--- BEGIN Records shown ---

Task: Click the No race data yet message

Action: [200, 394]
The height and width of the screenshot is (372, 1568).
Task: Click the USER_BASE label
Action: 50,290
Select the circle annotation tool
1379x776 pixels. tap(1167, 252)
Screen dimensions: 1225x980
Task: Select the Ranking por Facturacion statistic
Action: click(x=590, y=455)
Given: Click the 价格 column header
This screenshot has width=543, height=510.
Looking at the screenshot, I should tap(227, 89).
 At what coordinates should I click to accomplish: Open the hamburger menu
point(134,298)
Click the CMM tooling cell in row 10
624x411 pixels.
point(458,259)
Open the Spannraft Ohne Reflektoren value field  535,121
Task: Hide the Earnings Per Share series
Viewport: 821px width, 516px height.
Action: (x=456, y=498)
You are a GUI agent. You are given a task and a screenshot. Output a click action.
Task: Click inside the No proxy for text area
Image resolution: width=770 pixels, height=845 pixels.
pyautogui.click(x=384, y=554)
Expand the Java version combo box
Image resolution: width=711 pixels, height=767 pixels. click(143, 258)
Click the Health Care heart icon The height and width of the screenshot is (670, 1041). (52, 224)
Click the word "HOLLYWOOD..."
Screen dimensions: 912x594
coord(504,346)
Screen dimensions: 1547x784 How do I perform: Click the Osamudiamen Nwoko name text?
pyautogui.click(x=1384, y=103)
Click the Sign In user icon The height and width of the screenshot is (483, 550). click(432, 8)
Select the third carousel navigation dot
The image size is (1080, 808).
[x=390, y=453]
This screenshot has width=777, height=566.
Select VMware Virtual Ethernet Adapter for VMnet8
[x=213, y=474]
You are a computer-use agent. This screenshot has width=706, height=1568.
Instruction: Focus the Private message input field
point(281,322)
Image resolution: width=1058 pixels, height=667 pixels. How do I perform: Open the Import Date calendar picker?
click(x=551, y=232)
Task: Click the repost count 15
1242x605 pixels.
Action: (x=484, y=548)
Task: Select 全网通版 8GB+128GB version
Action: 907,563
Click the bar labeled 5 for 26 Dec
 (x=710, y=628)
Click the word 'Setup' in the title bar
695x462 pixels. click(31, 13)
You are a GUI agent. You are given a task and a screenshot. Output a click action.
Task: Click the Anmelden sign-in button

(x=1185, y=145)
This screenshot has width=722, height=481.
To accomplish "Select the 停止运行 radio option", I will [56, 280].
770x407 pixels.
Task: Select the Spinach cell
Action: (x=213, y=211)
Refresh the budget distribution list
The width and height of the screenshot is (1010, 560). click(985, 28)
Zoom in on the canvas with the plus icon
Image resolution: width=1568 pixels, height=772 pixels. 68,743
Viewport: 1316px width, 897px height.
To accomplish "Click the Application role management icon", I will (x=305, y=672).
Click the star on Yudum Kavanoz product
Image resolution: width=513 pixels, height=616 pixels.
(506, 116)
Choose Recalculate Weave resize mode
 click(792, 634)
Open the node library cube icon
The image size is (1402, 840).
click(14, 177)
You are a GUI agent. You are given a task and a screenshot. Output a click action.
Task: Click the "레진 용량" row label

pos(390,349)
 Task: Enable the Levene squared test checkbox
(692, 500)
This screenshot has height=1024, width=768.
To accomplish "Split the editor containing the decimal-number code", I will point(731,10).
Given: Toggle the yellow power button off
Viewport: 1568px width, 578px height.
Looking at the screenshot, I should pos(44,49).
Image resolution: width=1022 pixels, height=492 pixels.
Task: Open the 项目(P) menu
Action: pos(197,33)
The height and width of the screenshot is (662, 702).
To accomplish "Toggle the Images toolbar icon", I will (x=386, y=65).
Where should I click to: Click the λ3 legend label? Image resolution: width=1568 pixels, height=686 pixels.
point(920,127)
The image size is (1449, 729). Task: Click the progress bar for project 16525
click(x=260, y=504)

--- END Records shown ---

Exercise requirements: Collect every line of the items above that contains the word "button".

Task output:
Task: Click the Anmelden sign-in button
Given: Toggle the yellow power button off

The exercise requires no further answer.